> Assignment
Reproduce word for word the lines between those holding "Where should I click to: Open the Photos" and "How do I perform: Click", inclusive, and nothing else from the data below.

> Recorded data
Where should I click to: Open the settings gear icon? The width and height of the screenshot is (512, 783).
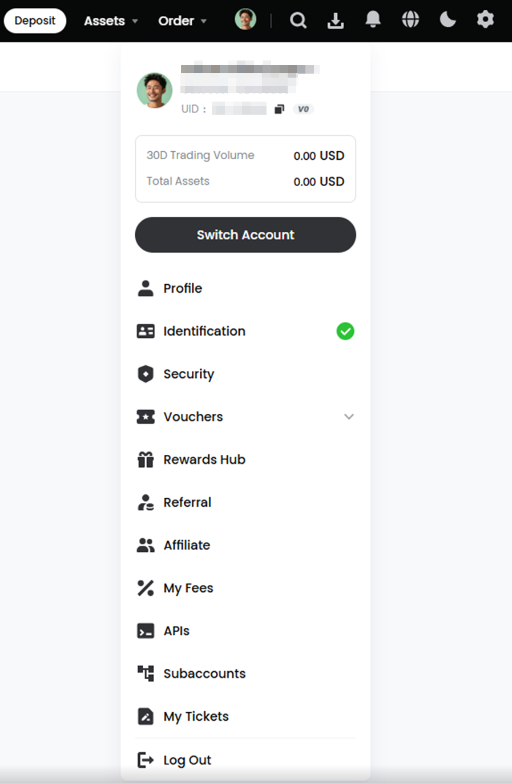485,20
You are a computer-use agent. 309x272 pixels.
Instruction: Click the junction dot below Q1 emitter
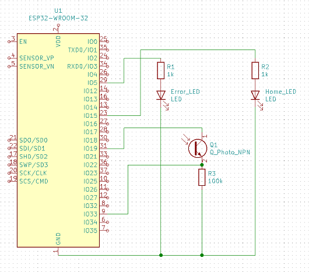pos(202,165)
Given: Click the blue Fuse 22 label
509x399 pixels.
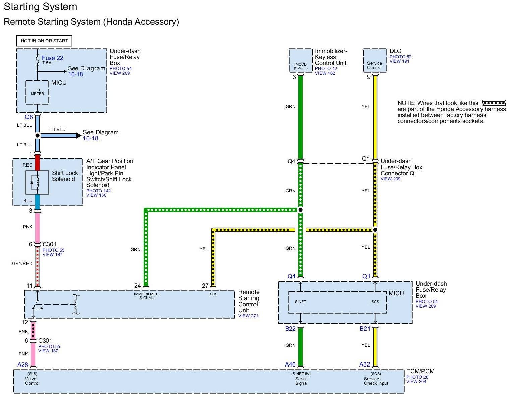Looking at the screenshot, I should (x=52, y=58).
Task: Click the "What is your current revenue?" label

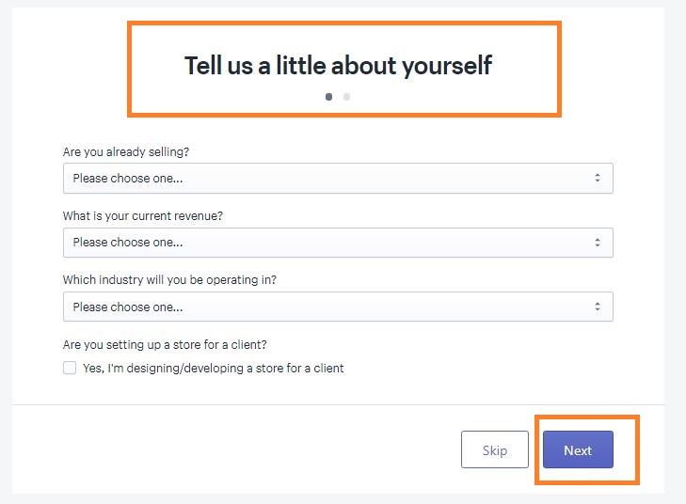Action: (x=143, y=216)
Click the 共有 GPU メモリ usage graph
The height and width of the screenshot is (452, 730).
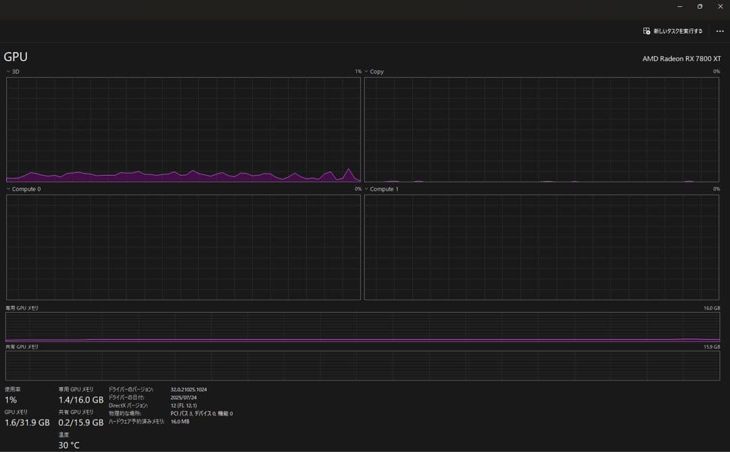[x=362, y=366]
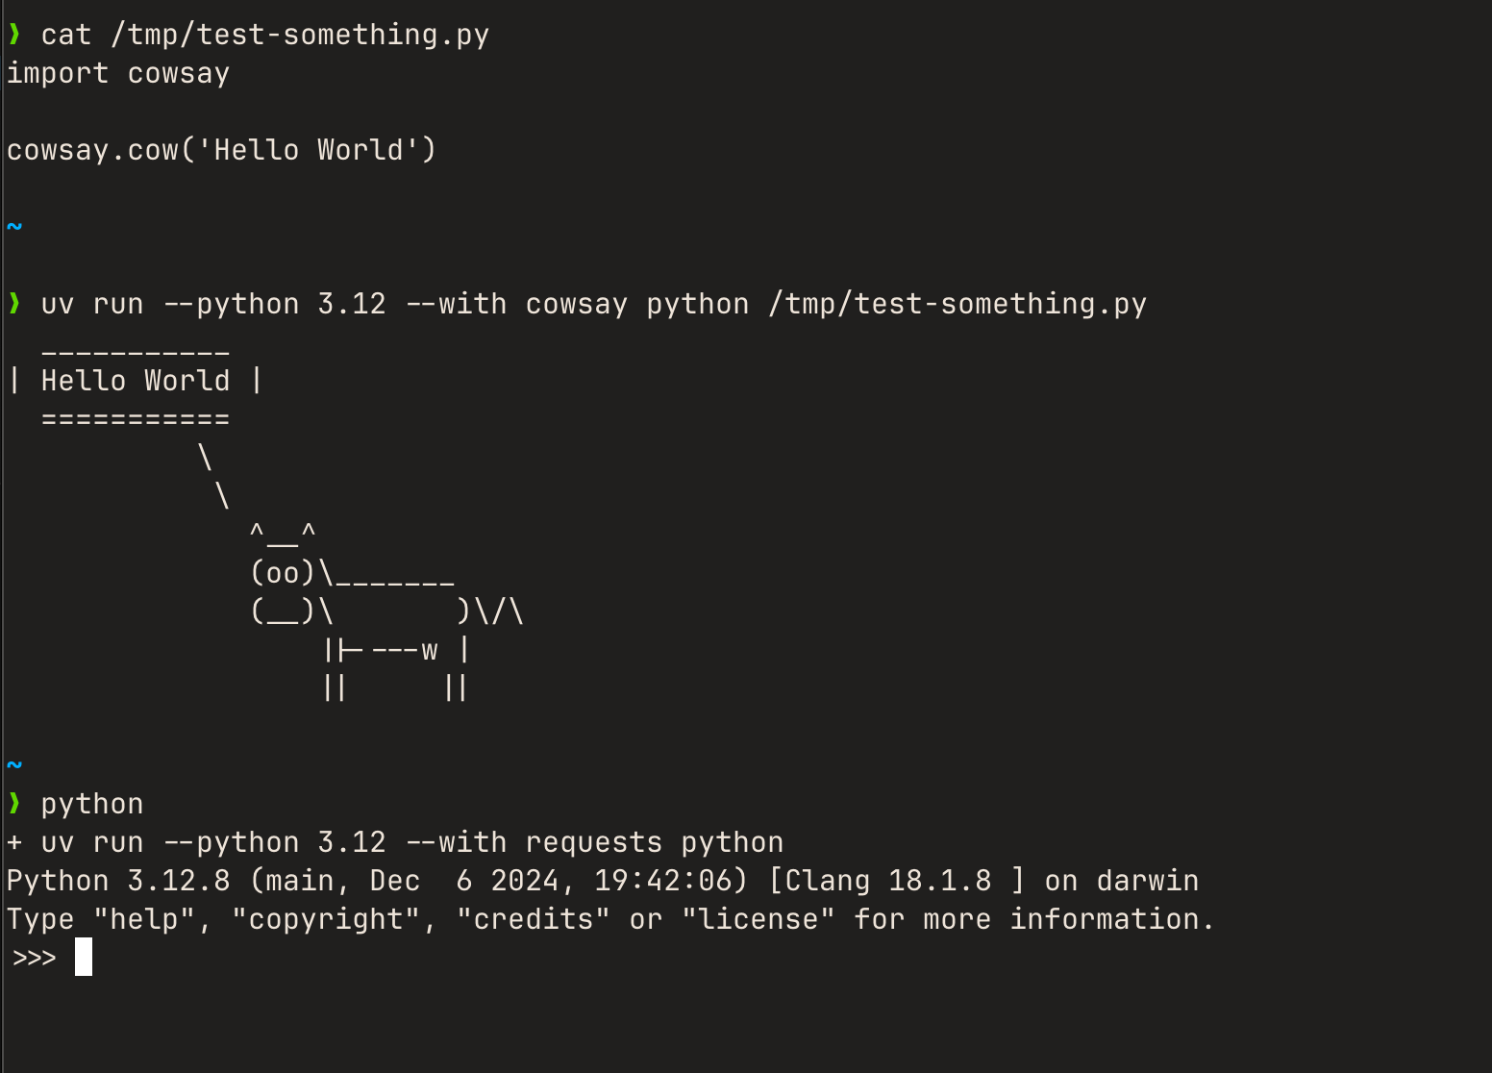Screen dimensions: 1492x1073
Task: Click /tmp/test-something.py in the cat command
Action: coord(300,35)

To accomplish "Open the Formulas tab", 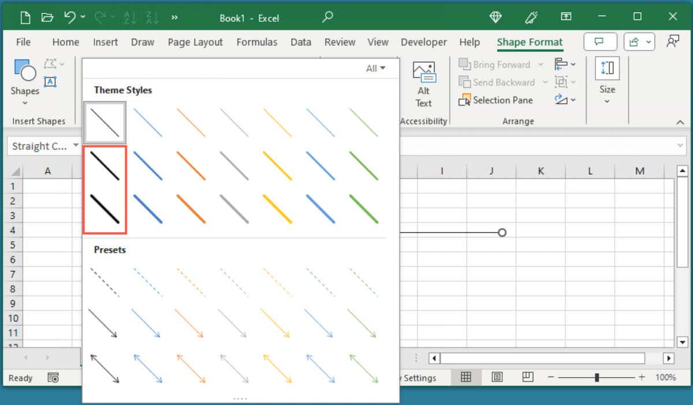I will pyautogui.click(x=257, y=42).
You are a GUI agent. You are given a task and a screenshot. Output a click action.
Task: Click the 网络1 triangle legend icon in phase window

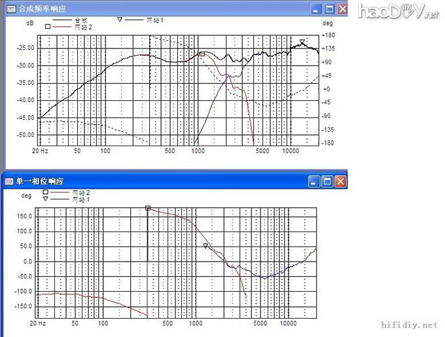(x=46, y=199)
...
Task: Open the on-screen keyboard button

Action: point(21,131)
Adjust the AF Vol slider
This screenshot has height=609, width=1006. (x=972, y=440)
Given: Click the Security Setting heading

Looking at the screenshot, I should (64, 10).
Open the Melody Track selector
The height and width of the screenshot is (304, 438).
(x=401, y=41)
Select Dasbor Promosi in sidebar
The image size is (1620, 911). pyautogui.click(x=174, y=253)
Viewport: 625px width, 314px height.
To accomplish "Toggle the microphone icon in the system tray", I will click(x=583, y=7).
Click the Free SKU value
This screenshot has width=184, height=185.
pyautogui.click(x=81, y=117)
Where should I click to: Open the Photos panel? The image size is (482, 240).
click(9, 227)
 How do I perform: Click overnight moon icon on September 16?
...
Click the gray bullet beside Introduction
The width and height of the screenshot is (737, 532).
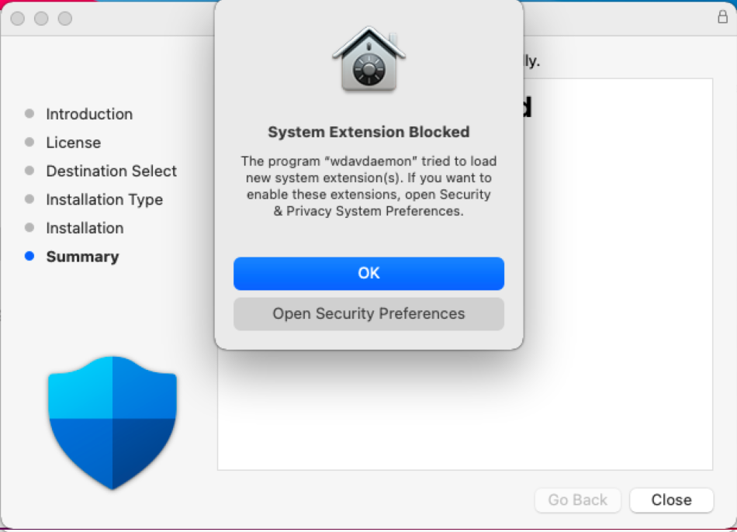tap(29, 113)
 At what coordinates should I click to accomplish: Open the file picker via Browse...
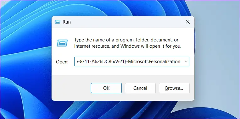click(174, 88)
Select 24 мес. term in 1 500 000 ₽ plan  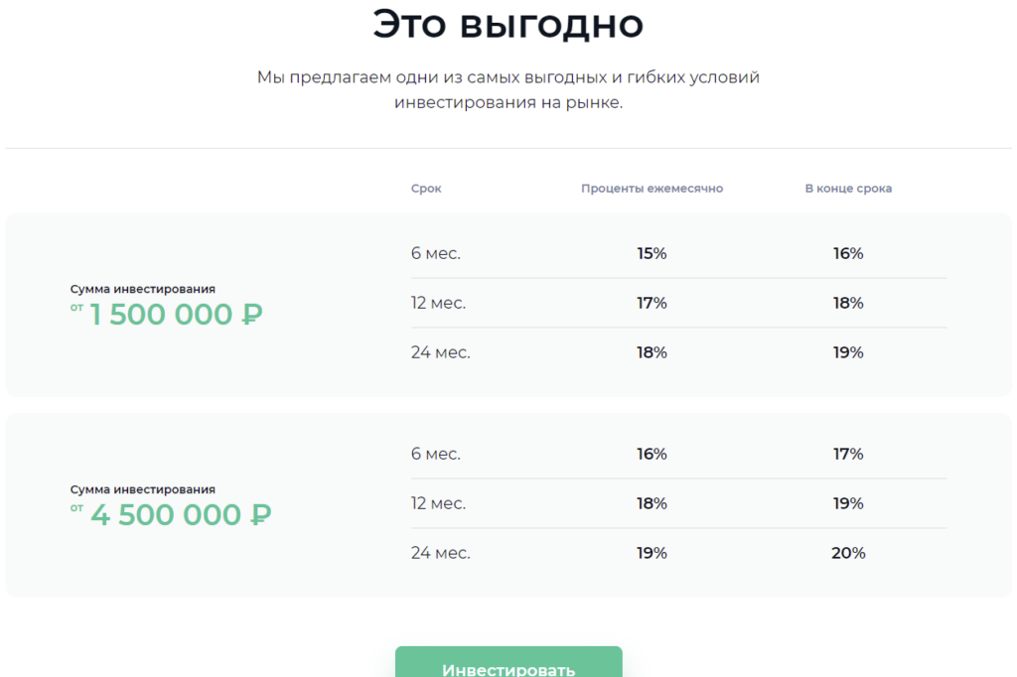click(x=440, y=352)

> Response area
Where should I click to: Open the Photos panel? The image size is (482, 240).
click(9, 227)
 How do I perform: Click overnight moon icon on September 16?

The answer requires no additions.